> [Records to process]:
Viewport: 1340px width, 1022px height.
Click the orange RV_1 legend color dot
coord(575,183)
...
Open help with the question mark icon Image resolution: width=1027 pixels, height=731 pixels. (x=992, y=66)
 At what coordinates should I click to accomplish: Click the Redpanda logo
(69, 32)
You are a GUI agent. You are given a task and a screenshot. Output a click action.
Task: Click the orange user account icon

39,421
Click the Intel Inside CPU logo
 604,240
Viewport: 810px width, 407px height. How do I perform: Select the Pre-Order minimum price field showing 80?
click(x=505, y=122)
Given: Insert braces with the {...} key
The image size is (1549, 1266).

> [How to complete this task]: Your answer should consist of the lines from the material that contain "with".

> [Exercise answer]:
Open help with the question mark icon Image resolution: width=1027 pixels, height=731 pixels. (x=992, y=66)
Given: Insert braces with the {...} key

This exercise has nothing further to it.